* [Your assignment]
When you find the line with "Big Puff (159, 1853)" among the records below, reproduce it and each line after it exactly, ending with the line with "Bewertungen [tab] (344, 1095)".

* [Information shown]
┄┄┄┄┄┄┄┄┄┄

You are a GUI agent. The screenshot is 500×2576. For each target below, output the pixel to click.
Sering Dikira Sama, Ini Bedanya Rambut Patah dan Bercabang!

┄┄┄┄┄┄┄┄┄┄

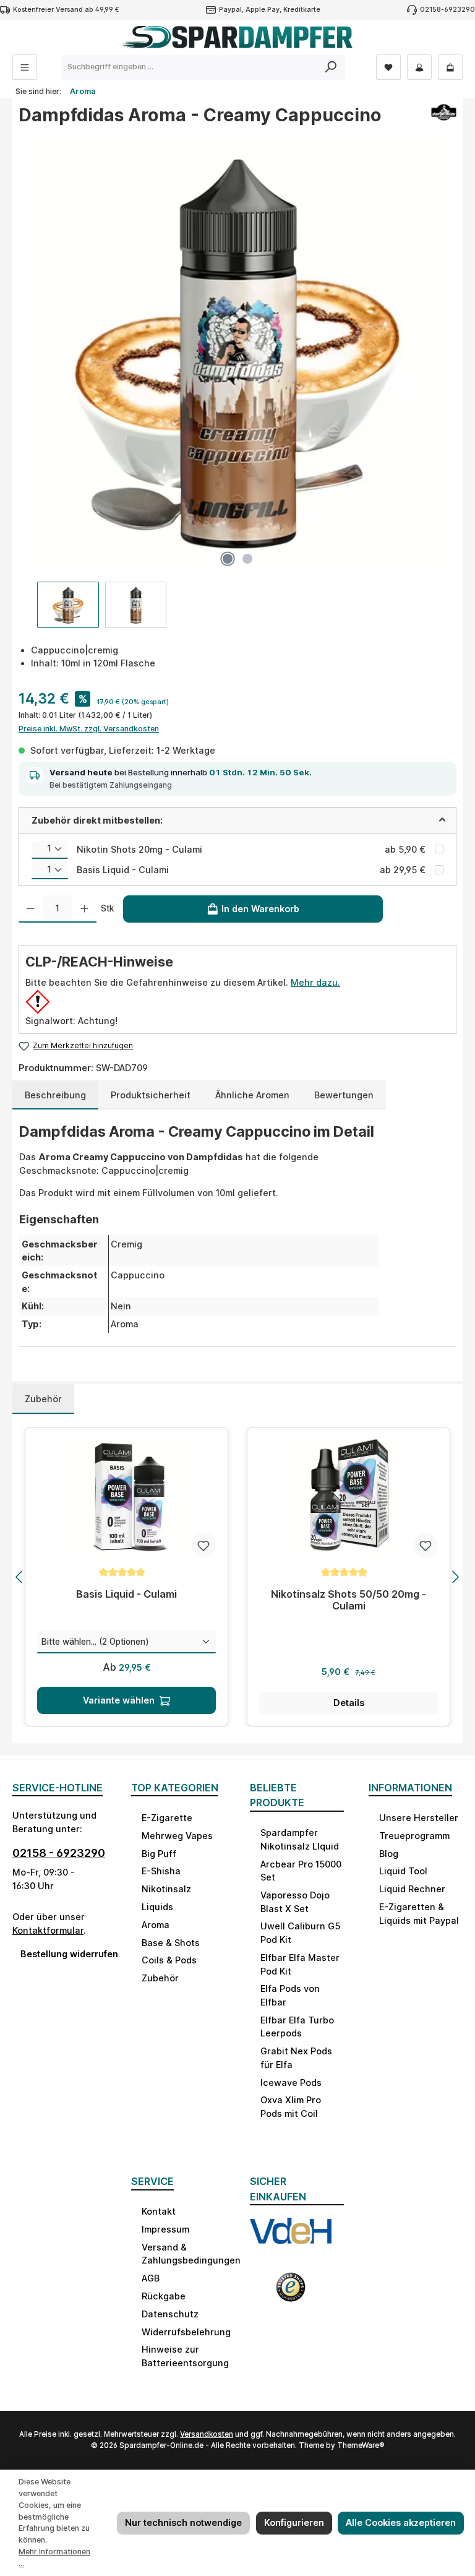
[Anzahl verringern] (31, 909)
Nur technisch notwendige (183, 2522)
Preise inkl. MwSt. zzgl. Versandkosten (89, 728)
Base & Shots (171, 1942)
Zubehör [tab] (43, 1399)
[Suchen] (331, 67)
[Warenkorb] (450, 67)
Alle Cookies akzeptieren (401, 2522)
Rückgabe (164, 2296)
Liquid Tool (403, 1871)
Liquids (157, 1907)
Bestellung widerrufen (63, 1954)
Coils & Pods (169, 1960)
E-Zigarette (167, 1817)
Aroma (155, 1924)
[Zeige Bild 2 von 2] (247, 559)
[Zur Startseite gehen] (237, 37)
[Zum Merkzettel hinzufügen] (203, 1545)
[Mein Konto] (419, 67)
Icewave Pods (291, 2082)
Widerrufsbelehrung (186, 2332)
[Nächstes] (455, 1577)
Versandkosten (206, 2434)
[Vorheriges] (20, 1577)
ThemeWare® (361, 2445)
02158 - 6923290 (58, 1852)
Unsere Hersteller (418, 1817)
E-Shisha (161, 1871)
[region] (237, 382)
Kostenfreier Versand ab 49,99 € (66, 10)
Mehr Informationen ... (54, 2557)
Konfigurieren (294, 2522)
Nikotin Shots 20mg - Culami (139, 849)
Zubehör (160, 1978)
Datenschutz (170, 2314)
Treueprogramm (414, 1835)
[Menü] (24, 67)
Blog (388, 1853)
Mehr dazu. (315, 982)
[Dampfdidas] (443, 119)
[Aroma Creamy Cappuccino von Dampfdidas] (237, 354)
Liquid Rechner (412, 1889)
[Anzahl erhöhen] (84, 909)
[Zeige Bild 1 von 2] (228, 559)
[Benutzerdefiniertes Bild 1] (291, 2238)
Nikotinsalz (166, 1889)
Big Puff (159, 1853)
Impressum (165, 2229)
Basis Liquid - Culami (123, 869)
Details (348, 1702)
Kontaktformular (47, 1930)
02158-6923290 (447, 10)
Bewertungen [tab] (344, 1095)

┄┄┄┄┄┄┄┄┄┄

* [Answer space]
Big Puff (159, 1853)
Impressum (165, 2229)
Basis Liquid - Culami (123, 869)
Details (348, 1702)
Kontaktformular (47, 1930)
02158-6923290 (447, 10)
Bewertungen [tab] (344, 1095)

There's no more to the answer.